If you’re having trouble attracting quality job applicants, it might be time to step back and rethink your advertising campaign. To attract quality applications you need to promote the job opportunity where your target audience hangs out. After all they can’t apply if they don’t know about your job.

The first step is to define your target audience.

3 Common Groups

In recruitment we already know some of the common groups candidates fall into.

1. Generation

  • Gen Z (*mid 2000s to present day)
  • Gen Y (*early 1980s to early 2000s)
  • Gen X  (*early 1960s to 1980s)
  • Baby Boomer (*early 1940s to early 1960s)
  • Silent Generation (*1925 to 1942)

(*birth date range).  Learn more about generation types here > https://en.wikipedia.org/wiki/Generation



2. Type

These include: Career professionals, Returning to the workforce, Semi-retired, Student, School leaver, Graduate, Immigrants, Travelers, etc.



3. Job Seeker

  • Active (actively looking for jobs, serial applicants)
  • Semi Active (keeping an eye out, ready to move for the right job)
  • Semi Passive (not looking but open to hear about jobs)
  • Passive (less likely to want to hear about jobs)

(Ref: Lou Adler – Hiring with your head.)

Running through these common groups will help you think about suitable sourcing channels.


Where would you post a job if you are looking for an active job seeker? (Someone who can start immediately or ready to change jobs.) Job Boards are still a channel that can be effective, however some job boards are more suited to certain job types and industries.


Sometimes the ideal candidate is someone who is currently successfully performing in a similar job and not actively looking for a job.  They’re busy doing their job.

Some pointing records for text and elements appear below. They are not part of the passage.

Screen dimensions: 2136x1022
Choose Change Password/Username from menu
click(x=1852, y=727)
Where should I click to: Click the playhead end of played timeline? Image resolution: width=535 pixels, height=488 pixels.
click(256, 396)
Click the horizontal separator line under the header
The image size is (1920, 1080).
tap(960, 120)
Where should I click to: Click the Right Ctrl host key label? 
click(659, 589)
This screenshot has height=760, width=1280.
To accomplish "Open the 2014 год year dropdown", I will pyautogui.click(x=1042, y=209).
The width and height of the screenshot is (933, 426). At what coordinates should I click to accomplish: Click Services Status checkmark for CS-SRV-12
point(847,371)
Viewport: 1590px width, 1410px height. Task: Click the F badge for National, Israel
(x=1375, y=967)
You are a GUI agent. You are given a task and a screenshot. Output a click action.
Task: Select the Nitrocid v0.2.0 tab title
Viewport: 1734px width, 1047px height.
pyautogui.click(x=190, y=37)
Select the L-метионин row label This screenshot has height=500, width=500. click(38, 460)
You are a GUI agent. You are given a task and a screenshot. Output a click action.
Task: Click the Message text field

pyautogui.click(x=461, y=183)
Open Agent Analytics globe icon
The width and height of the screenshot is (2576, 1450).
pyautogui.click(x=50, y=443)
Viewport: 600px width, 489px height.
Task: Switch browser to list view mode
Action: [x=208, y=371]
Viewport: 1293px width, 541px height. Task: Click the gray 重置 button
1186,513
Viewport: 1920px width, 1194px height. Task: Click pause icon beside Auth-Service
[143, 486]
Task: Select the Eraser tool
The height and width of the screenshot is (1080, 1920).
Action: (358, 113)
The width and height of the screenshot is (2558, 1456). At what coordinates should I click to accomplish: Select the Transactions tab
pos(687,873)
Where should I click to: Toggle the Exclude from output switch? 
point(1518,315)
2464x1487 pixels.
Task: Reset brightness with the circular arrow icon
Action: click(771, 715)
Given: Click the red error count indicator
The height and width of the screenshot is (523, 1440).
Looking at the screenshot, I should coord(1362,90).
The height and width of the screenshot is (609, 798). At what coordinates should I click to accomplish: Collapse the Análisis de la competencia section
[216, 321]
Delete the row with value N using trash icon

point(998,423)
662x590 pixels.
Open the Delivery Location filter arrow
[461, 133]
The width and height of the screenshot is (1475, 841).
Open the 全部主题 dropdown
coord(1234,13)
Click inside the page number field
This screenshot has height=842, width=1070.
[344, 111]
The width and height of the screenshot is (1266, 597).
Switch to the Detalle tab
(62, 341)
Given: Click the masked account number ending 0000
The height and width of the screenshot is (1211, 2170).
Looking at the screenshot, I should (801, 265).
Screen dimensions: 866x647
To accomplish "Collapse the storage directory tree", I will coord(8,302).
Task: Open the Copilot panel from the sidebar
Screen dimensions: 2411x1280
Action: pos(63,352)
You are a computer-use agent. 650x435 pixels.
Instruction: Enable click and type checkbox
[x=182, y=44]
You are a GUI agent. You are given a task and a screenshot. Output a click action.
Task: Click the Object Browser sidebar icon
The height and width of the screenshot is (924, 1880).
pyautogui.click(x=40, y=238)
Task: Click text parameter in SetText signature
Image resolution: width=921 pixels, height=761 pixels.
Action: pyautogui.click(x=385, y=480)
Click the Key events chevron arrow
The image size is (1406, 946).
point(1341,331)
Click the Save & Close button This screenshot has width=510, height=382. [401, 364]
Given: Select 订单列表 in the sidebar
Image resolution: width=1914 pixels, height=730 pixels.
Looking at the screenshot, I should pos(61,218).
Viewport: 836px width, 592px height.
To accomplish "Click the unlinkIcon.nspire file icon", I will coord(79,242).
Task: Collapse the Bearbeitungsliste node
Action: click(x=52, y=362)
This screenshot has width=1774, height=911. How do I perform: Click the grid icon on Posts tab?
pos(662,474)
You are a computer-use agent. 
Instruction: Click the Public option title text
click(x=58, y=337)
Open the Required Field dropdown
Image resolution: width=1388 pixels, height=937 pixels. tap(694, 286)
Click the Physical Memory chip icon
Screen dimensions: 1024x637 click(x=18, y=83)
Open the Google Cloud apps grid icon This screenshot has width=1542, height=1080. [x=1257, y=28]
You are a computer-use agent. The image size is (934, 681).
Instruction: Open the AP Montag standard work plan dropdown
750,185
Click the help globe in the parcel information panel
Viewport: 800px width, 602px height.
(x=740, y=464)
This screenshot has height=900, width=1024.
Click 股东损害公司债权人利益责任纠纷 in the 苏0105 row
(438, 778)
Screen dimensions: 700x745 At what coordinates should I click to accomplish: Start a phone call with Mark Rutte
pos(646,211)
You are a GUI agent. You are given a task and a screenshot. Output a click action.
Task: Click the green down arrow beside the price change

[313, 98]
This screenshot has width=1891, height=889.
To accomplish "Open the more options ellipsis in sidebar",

You may already know the talent in your market and who you want to shoulder tap. But what if you don’t? How do you know where to reach them?


This is why you need to go a step further and drill down into demographics and psychographics.


The physical characteristics of a population such as age, gender, marital status, family size, education, geographic location, religion, income level, and occupation.



When you complete a job brief with the Hiring Manager, find out what they’re open to.  Identify the level of experience required, education and occupation background required, where the job is located and the income range. Some of the demographic details will be revealed through questions about team and culture fit, flexibility and training opportunities.


For example, is the Hiring Manager open to flexible or part time hours? If so, could this role be suited to someone:  a) returning to the workforce (perhaps a Mother looking to work 9am – 3pm), b) semi-retired (looking to work 3 days a week) or c) mature student looking to balance study and work hours.


Where might a mother hang out offline or online? What might their interests be? Compared to semi retired or mature student? This is where defining the ‘psychographics’ comes in to play.


The study of personality, values, attitudes, interests and lifestyles.



You can remove some of the guess work by facilitating an ‘Employee Values & Interest Survey’ with performing employees who are in the same or similar role you’re recruiting for.

Some survey questions you could include:

  • Cast your mind back to when you started in this role at our company. What was it about the job that appealed to you?
  • What do you like most about your role?
  • What are the top 5 things you value about working for our company?
  • What hobbies & activities do you like to do most outside of work?
  • Where have you previously searched for jobs?
  • What area do you live in?
  • How do you travel to work?
  • What social media networks do you frequently visit?

Another tactic, especially if you recruit a particular job frequently, is to include value and interest questions in your phone screen and interview questionnaires. Glean some information from your shortlisted candidates to help you with future campaigns.


Over time responses to these surveys and questionnaires will provide you with key insights into what’s important to the talent you really want to attract.

Where do they hang out?

Next it’s time to start selecting your sourcing channels. Where does your target audience hang out? Who do they hang out with?


1. Where might they hangout offline?


From your survey and phone screens, you’ll have some ideas. Such as:  Local cafes, churches, clubs, community centres, events, expos, library, sports clubs, supermarkets, university, backpackers, and schools etc. They might be reading a range of publications such as newspapers (local, national, community), magazines (industry, interest) and listening on the drive to and from work various radio stations, podcasts, spotify and more.


2. Where might they hangout online?


Once you know some of their interests, it’s a matter of doing some online research looking for online interest websites/communities/forums/networks/groups to see readership/reach, and how to put opportunity in front of the audience.

Wrapping Up

As you work through the above questions, you’ll start to build a Target Audience Profile. You may have a few per job type. This is why it’s important to consider mixed sourcing campaigns. Keep adding to each profile as you gather more insights.  Make sure you test, track and measure which sourcing channel generates the best quality response by job types. Different channels will work better for different jobs. Knowing what ones work will save you time and money down the track.


Mixed Sourcing Channels Recruitment



Note: The advertising content is equally important to engage the right talent to apply. We talk about this in Creating Compelling Job Adverts, and Selling the Job Opportunity. However, the first step in writing a good job advert is knowing what’s important to your target audience. It all dovetails.